(TASK): In the data below, begin at the line that has "This screenshot has width=1277, height=886." and stop after the line that has "glossary icon next". Switch "obligations" to "liabilities", keep every other word the same, and return only those lines, without the pictures.

(TASK MATERIAL):
+++
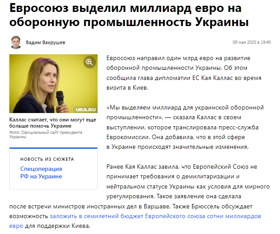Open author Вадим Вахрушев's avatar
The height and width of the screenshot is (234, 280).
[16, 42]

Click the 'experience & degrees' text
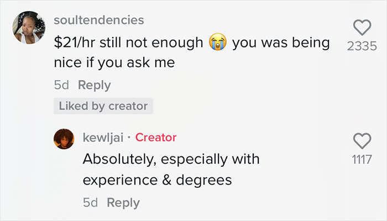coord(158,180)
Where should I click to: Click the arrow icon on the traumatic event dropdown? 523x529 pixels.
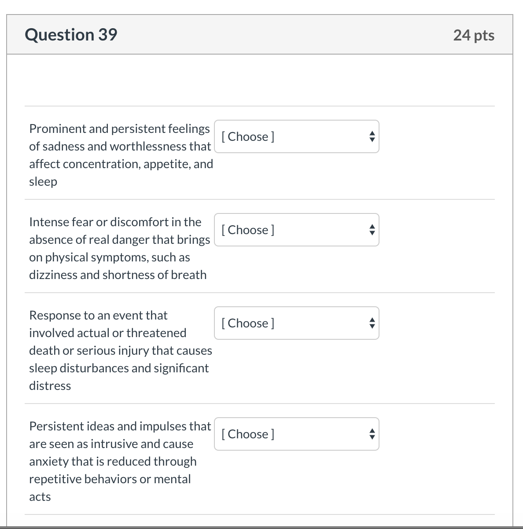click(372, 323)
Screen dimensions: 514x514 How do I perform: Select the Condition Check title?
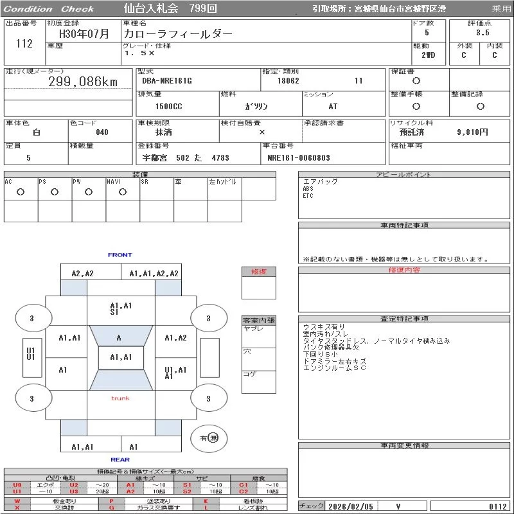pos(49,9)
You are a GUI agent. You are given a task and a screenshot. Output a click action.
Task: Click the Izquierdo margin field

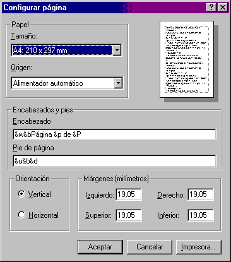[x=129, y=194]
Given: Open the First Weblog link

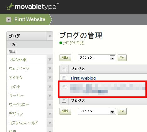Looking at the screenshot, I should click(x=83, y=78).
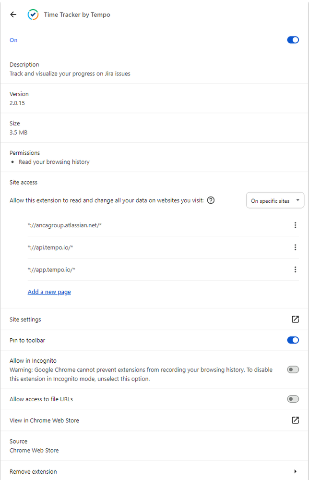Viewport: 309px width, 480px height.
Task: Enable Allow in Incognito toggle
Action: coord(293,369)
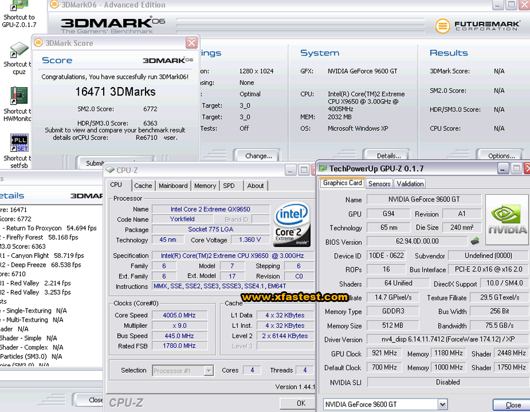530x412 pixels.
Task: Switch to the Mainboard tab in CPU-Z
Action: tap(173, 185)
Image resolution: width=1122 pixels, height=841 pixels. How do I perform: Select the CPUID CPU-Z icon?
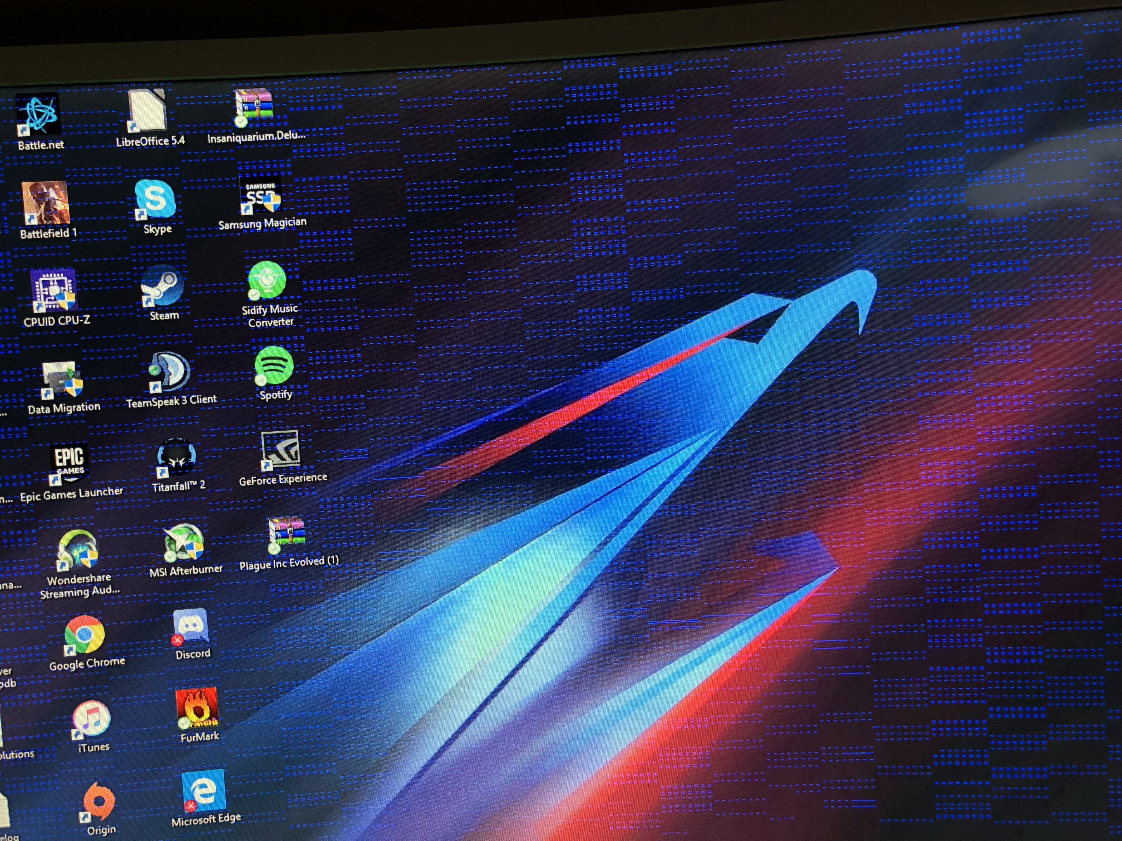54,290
+++
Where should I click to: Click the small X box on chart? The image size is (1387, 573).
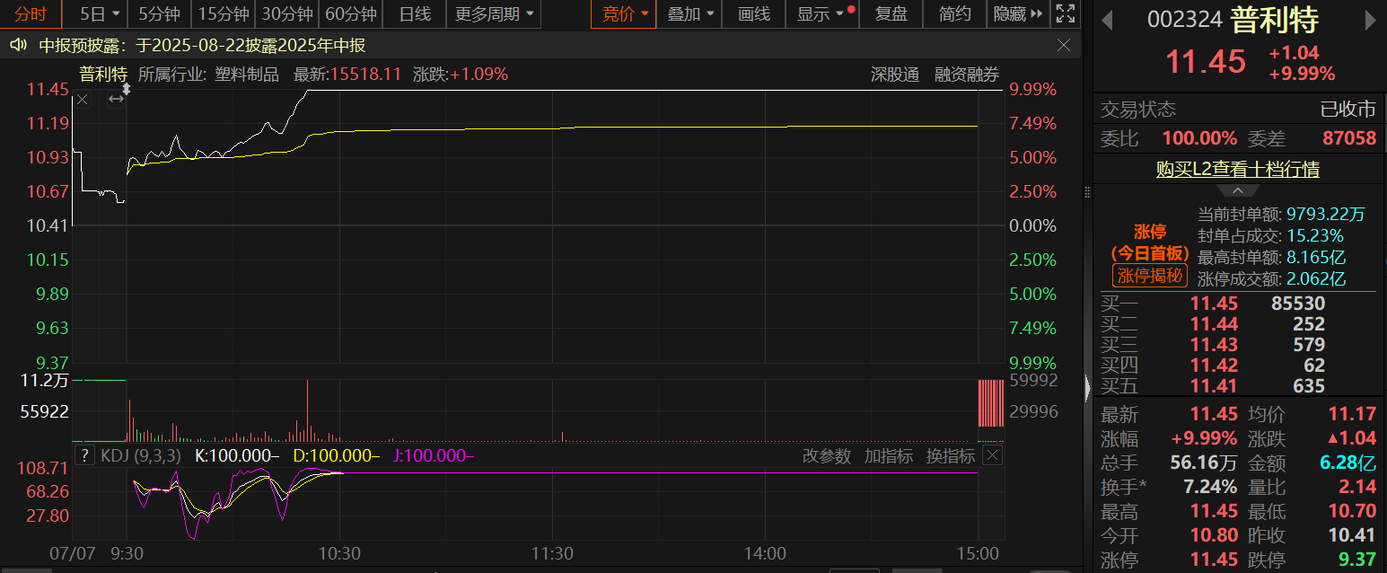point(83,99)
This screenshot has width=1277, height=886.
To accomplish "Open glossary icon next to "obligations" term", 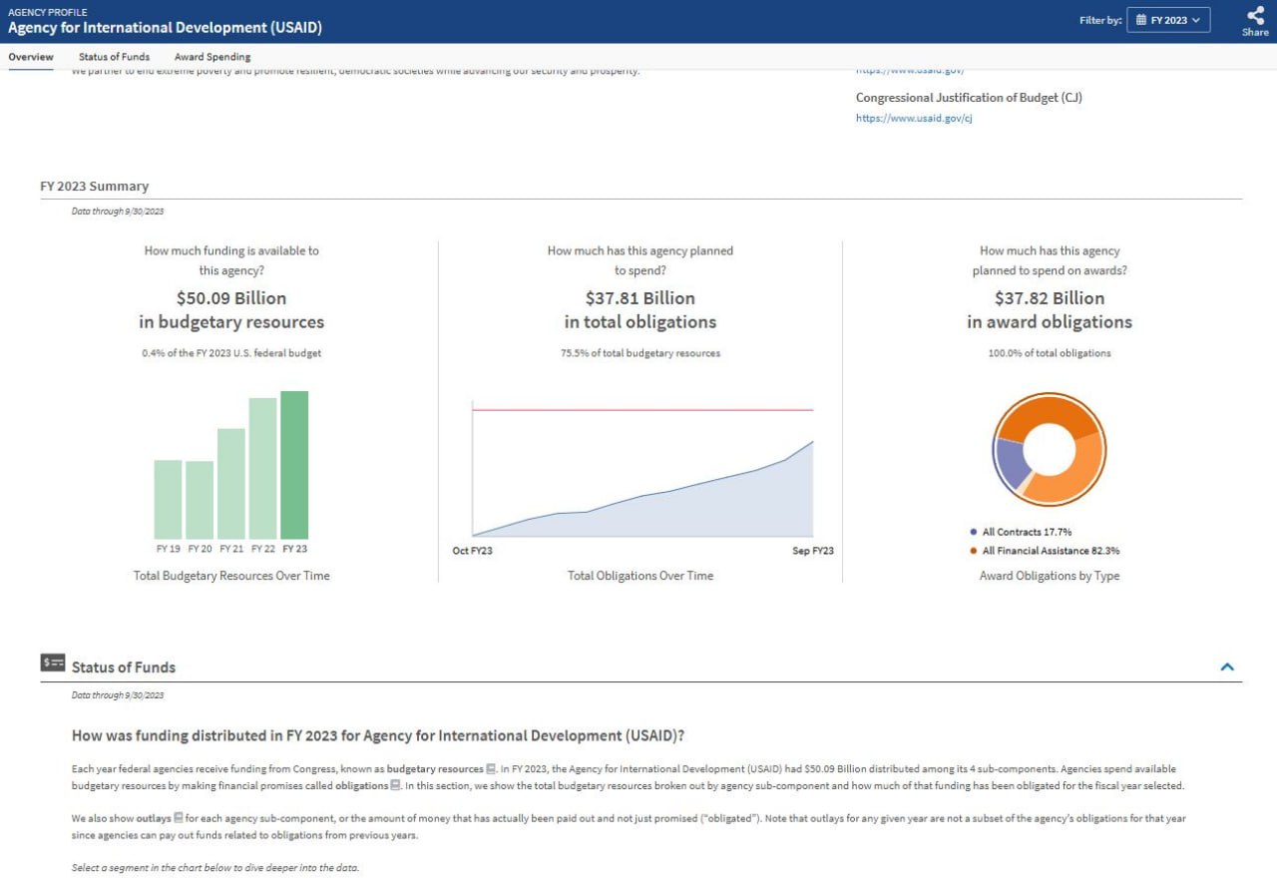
+++
(SOLUTION):
This screenshot has width=1277, height=886.
To accomplish "Open glossary icon next to "liabilities" term", 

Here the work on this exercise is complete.